Common Challenges Laboratories Face Without a LIMS
Many laboratories operate successfully for years using spreadsheets, shared drives, or a collection of disconnected tools. In the early stages, these approaches can feel flexible and familiar. As workloads grow and requirements increase, they often begin to create friction that is harder to manage.
Rather than appearing all at once, these challenges tend to emerge gradually as volume, complexity, and compliance expectations increase.
Data Consistency and Accuracy
Manual data entry across multiple files or systems makes it difficult to maintain consistency.

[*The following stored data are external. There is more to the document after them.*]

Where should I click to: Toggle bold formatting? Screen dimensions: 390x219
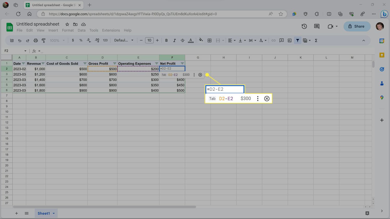coord(166,40)
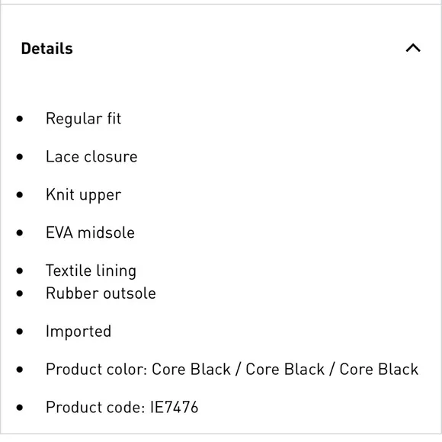Collapse the Details section chevron
The height and width of the screenshot is (442, 442).
tap(413, 48)
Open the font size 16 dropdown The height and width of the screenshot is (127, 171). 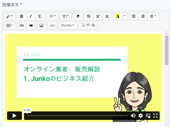[52, 16]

Version control becomes a challenge, duplicate entries are common, and small errors can go unnoticed until they create larger problems.
Over time, this can reduce confidence in results and increase the effort required to verify data during reviews or audits.

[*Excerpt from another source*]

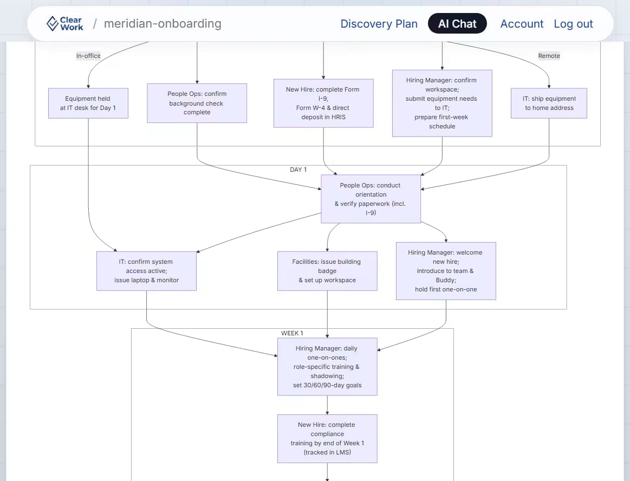The height and width of the screenshot is (481, 630).
Task: Click the 'Hiring Manager: confirm workspace' node
Action: point(442,103)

Limited Visibility Across Workflows
Without a central system, understanding where samples sit in the workflow often relies on manual tracking or informal communication. This makes it harder to manage workloads, identify bottlenecks, or respond quickly to changes in priority.

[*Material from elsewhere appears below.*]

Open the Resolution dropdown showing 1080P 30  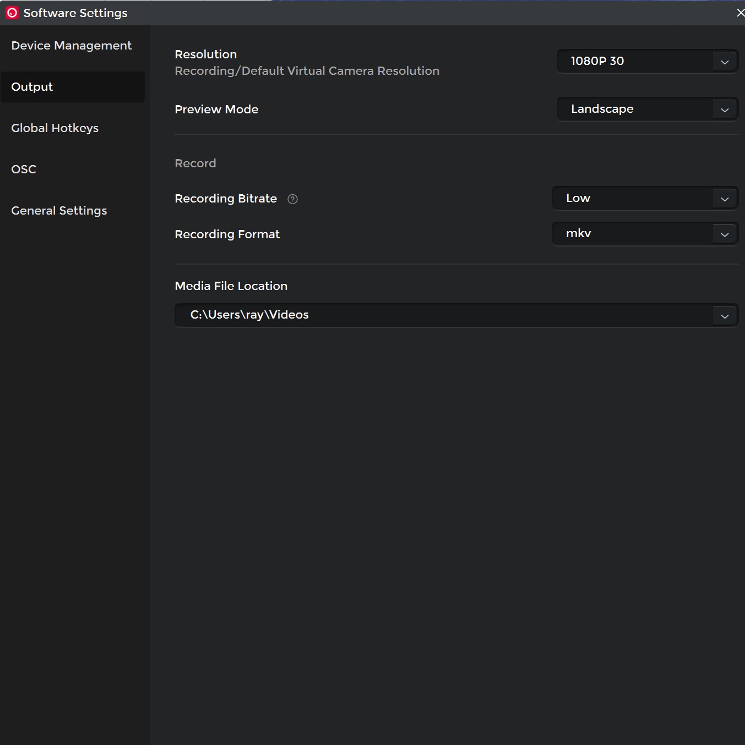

Providing accurate job status updates to clients can also become more time-consuming and less reliable.
Increasing Compliance Pressure
As laboratories grow or operate in regulated environments, compliance requirements become more demanding. Maintaining clear audit trails, consistent records, and full traceability is essential, but difficult to achieve using spreadsheets or fragmented systems.
Preparing for audits often requires significant manual effort, pulling information together from multiple sources.
Scalability and Growth Constraints
Systems that work well for small teams often struggle to scale. Adding new tests, clients, or staff increases complexity, and processes that were once manageable can become inefficient or error-prone.
This can make growth feel harder than it needs to be and place additional pressure on staff.
Knowledge Dependency and Risk
When processes rely heavily on individual knowledge or informal workarounds, continuity becomes a risk. Staff changes can lead to gaps in understanding, and critical information may be lost or difficult to transfer.
Over time, this dependency can make systems fragile and harder to adapt.
Closing Thoughts
These challenges do not mean a laboratory is failing. They are often a natural result of growth and increasing responsibility. Recognising them early can help labs decide when it may be time to introduce more structured systems to support their work.